Hits: It’s educational. Learn about an important aspect of Hong Kong’s history; its seafaring past and quite literally hark back to yesteryear and do what kids and parents did before computer games, iPads, etc. It’s easy to get to. Centrally located at Pier 8 with the IFC and Central on your doorstep, there are plenty of dining options to choose from. It’s a perfect activity for the boys to do while the girls shop (great for bored male companions). It’s cheap. Admission is only $30 for adults, toddlers are free and older kids are charged $15. It’s a quiet, peaceful, calming activity – great for a bit of down time. Alone.
Misses: Not ideal for toddlers, a bit advanced for their years and concentration span! (I know, I know, I hold up my hands to this one – what did I expect?) Exhibits are often made up of precious model boats, which, although wonderfully intricate and worthy of much admiration, are not ideal for wandering hands that like to touch and break! This activity would be suited better to older kids that are able read about the history (or have the attention span to listen to mummy or daddy reading about the boats).
It’s small.
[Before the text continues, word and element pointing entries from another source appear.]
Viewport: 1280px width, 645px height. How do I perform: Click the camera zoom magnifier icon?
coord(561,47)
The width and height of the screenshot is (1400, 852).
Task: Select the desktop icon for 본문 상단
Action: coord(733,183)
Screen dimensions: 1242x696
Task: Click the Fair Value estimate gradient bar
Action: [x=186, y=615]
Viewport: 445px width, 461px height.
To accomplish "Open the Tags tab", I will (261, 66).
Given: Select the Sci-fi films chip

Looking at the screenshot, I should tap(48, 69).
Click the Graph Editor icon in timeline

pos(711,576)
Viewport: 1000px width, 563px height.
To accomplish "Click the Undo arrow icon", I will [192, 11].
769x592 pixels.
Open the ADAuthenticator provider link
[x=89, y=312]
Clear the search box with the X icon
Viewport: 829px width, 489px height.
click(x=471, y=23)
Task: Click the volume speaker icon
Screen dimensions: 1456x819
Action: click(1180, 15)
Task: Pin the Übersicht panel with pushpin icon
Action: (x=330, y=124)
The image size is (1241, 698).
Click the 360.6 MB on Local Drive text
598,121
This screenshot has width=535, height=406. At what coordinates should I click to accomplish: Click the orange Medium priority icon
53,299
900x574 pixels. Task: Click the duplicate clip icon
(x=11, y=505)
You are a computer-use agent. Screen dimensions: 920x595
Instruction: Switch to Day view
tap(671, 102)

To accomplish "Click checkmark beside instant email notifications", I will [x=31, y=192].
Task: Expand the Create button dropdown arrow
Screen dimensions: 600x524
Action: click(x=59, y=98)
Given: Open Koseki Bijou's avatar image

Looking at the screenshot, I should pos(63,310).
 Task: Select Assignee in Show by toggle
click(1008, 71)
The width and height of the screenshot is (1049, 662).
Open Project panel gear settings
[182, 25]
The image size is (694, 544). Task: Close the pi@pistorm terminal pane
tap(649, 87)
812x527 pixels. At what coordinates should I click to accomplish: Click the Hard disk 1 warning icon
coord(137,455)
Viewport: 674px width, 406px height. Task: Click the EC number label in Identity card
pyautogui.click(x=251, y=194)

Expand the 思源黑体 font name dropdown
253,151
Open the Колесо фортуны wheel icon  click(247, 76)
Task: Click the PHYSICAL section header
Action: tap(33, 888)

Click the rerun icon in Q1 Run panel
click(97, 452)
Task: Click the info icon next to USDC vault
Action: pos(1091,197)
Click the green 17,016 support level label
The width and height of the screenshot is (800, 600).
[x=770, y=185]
Although the literature boasts 15 galleries, I thought it was a bit on the small side, (although I could have missed a gallery or two given the lightening speed that Gracie was thundering through the place,) but on the plus side, being small makes it a nice quick activity if you’re pressed for time.
There’s a lack of interactive displays, but then I hear myself saying “does a museum really have to have interactive stuff these days? Can’t we just read and look without having to do or press buttons?” There are a few TV screens with some interactive activities that would again work better for older kids, but it is mainly about admiring the model boats.
1. Intricate model boats, a delight for wandering little hands, and not such a delight for Mummy’s nerves (how much do these things cost to replace??) 2. A history of piracy: Gracie pointed to ‘Daddy’ – the one in the forefront with the gun. Just for the record, Gracie’s daddy is not from Somalia, nor is he a gun-toting pirate (unless it’s 7’s weekend).
The wall of paintings that Gracie refused point blank to look at instead preferring to hide ‘Bunny’ in one of the earthenware pots used to transport precious cargoes of spices.
Verdict: I should have borrowed an 8-year-old boy with a keen interest in boats for this particular family fieldtrip. If you happen to have one at home, the Maritime Museum is for you!
Museum opening hours: Monday to Friday: 9.30am to 6.00 pm.
Weekend and public holidays: 10.00am to 7.00 pm.
Other stuff: Cost: Admission for adults costs $30, children and senior citizens costs $15
Age: suitable for children of all ages (that like model boats.)
Pier 8, Central Ferry Pier, Central, Hong Kong.